Given the increasing fluctuation in COVID-19 statistics now, I understand the facts I share as I am writing could be much different than when this letter is published, like Omoto’s letter when she wrote it and when it was published. Moreover, it is hard to compare the data of one county in one state and another county in another state since neither state shares the same information.

However, there are two corrections I want to make:

1) As of May 23, the Whitman County Health District and Public Health – Idaho North Central District place both Whitman County and Latah County in the moderate risk range, respectively.

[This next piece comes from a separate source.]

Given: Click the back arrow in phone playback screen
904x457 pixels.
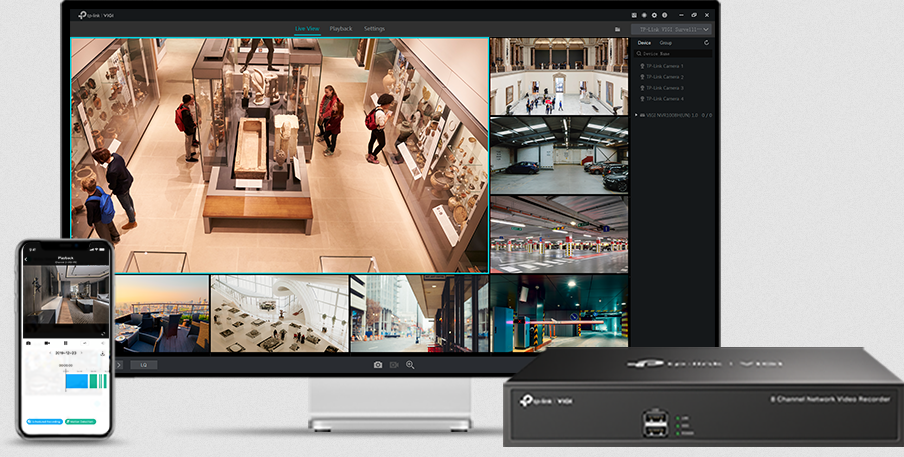Looking at the screenshot, I should click(28, 257).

2) Even through Whitman County is in the moderate risk range, this is no time to be complacent. If we treat the communities in Whitman County as if they each had 100,000 people in the last 14 days, the highest rates of infection would be Lamont (1,754); Endicott (987) and Farmington (800). Even Colfax (558) is higher than Pullman (95).

You can’t say those college students had anything to do with those rates. Unfortunately, I cannot find similar statistics for Latah County. But I bet the rates in its outlying communities would be close.

In other words, be safe wherever you go: Mask up, wash hands and social distance. But if you are vaccinated, you should be OK.

Wayne Beebe

Pullman

Volcano claim inaccurate

According to Gary Willson’s May 23 letter, “One volcano emits more carbon in one day than the whole world produces in three years.”

A quick Google search for “volcanos and carbon” yielded many articles that overwhelmingly contradict that claim.

For example, one in the Earth Talk section of Scientific American states: “Greenhouse gas emissions from volcanoes comprise less than 1 percent of those generated by today’s human endeavors.”